MW: What do you plan to do when you get out of jail?
J.S.: I can’t act as a broker for other investors because my licenses were taken away. But I plan to focus on trading for myself.
MW: Are the markets fair for retail investors? How has the advent of computerized high-speed trading affected the environment?
J.S.: The advent of computerized high-speed trading is an incredible advancement for brokers and dealers alike. However, for the “everyday” or “smaller investor,” it comes down to whether that investor is knowledgeable about the different platforms offered on the three main trading exchanges.
There are three platforms or levels on the trading exchanges: Level 1, Level 2 and Level 3.
Level 3 isn’t available to any investor — it is specifically developed for the specialists and market makers that work on the New York Stock Exchange (as the Nasdaq is all computerized).

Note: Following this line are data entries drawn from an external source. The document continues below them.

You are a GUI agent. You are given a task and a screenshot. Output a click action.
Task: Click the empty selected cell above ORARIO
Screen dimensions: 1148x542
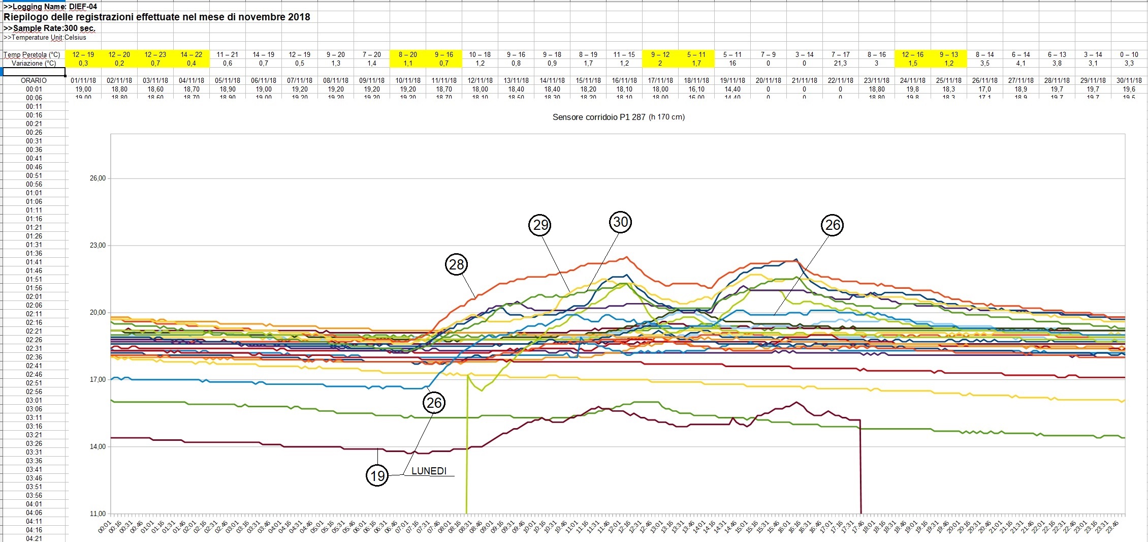[x=34, y=72]
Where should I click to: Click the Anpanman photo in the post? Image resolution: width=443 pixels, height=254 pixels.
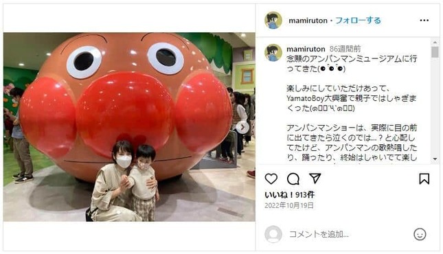pyautogui.click(x=129, y=127)
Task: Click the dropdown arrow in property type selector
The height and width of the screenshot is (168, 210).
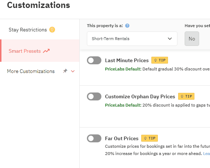Action: 170,39
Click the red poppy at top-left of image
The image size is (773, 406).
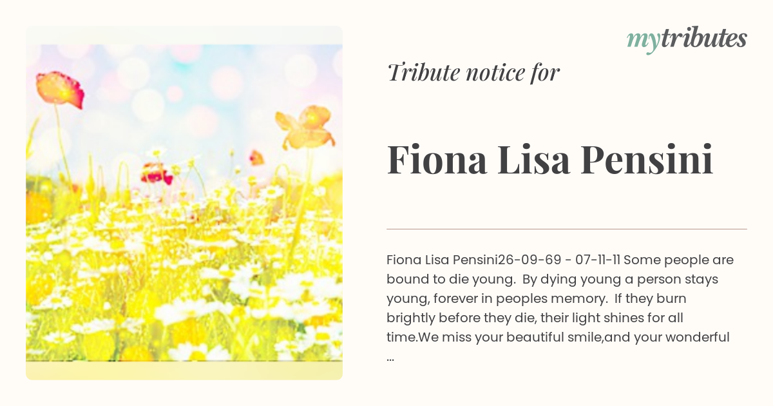click(60, 90)
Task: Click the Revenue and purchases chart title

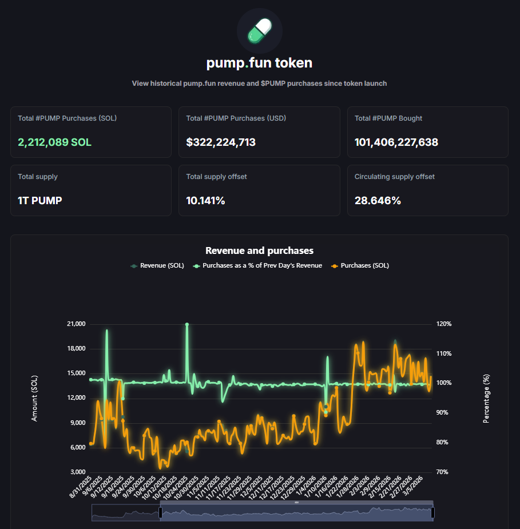Action: coord(259,250)
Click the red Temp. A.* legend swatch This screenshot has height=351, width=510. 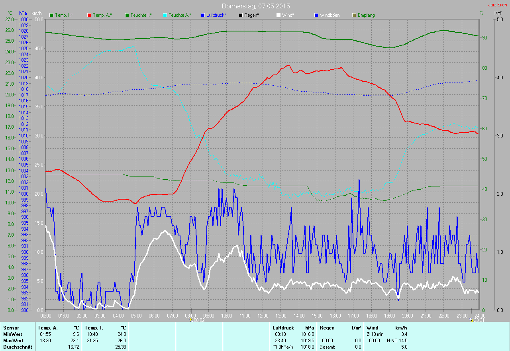click(89, 15)
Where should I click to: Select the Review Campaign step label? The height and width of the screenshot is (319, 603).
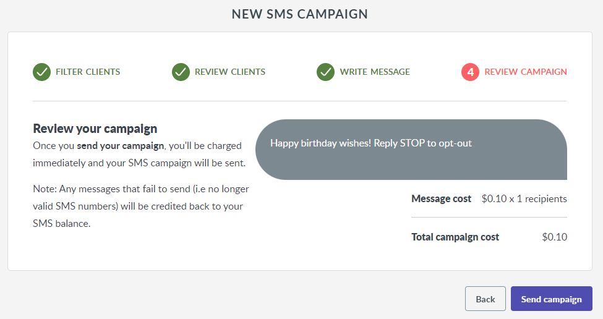(x=526, y=72)

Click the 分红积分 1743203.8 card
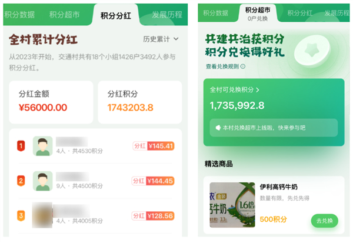(139, 102)
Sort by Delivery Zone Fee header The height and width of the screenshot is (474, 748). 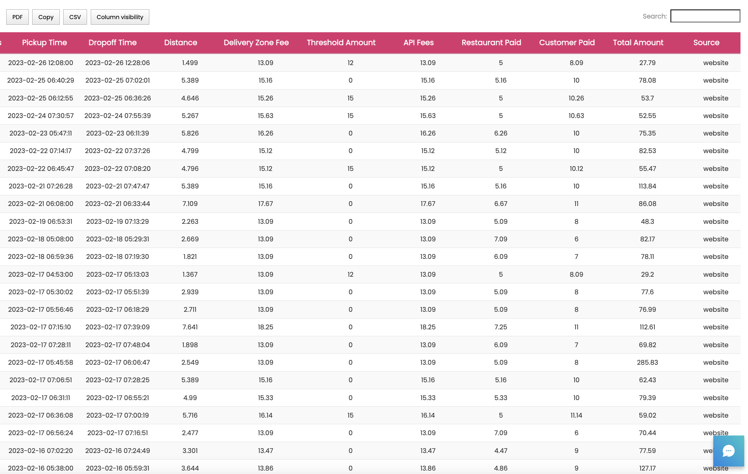coord(256,43)
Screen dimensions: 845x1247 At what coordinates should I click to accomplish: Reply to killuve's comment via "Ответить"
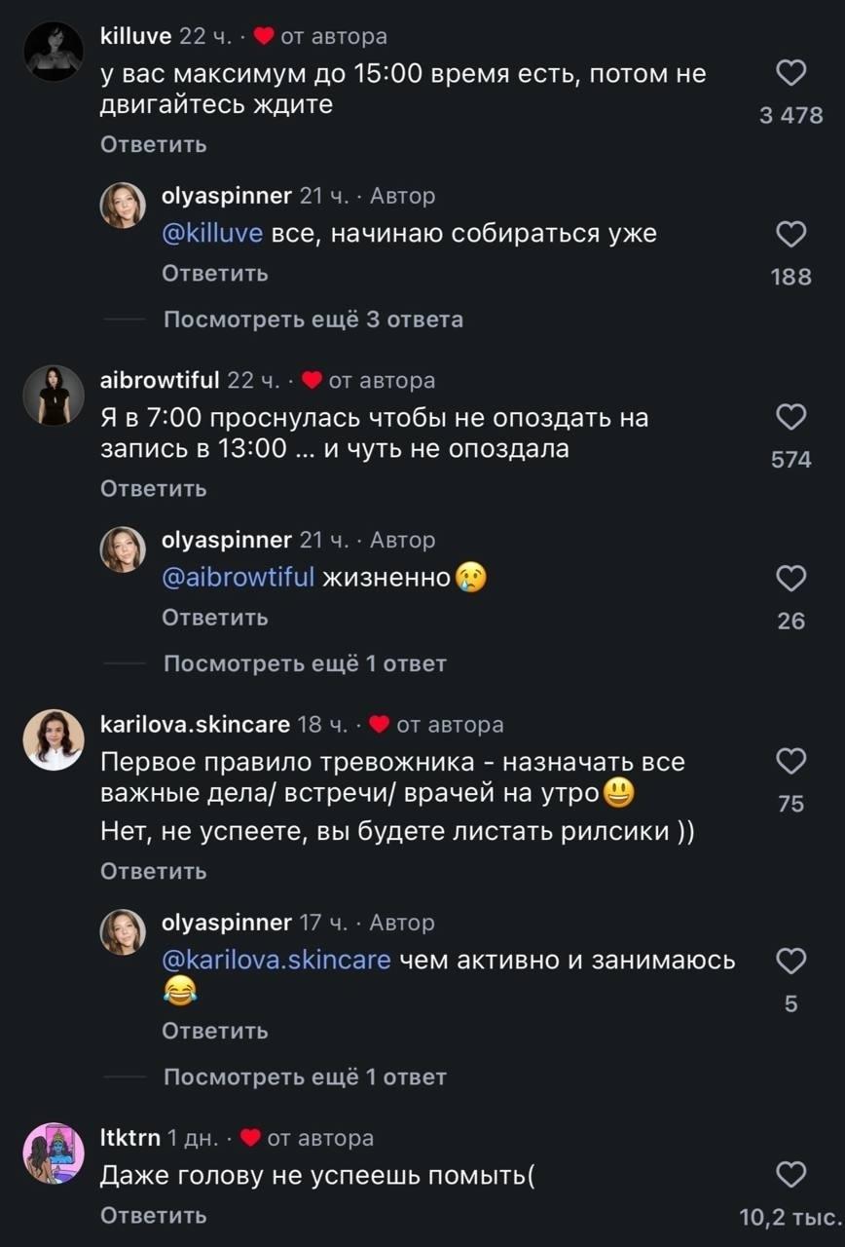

The “everyday/smaller investor” has access to Level 1 and Level 2 platforms to make their trades. Level 1 platforms are offered by your standard online brokers such as E-Trade, TD Ameritrade
and Fidelity. The problem is that the information on [the Level 1] platform is delayed …. so in actuality this investor can have the greatest state-of-the-art equipment and still have issues with slippage, meaning the difference between the price they expected to execute at versus the actual price.
Level 2 platforms are considered “direct access” to the trading floors, so the information is “live.” There are some excellent direct-access companies that investors can use. I’m very familiar with one in particular, RealTick.
To sum it up: If more “everyday/smaller investors” were informed about the Level 2 platform, their trading would become much more efficient and effective.
MW: Aren’t Level 2 platforms prohibitively expensive for retail investors and typically utilized by day traders and institutional investors?
J.S.: It’s about timing. Any serious investor is going to utilize a Level 2 system. If a small investor’s goal is to become a big investor, then the $300 average monthly cost is worth it. Level 2 offers the smaller investor an opportunity to trade like a pro. Level 2 offers the same information that used to be privy only to stockbrokers and dealers.
To trade on Level 1 you will often need the advice of a stockbroker, and you will remain an amateur.
On Level 2, you will be able to see all the orders placed by market participants on the bid and ask, or offer, side of a stock. This can offer an investor the ability to predict whether the price of the stock is going to fall or rise, which helps the investor to make a decision to buy or sell.
The quicker you are able to make a decision on a position and the speed with which your equipment acts levels the playing field. It gives you the edge over market players that want your money.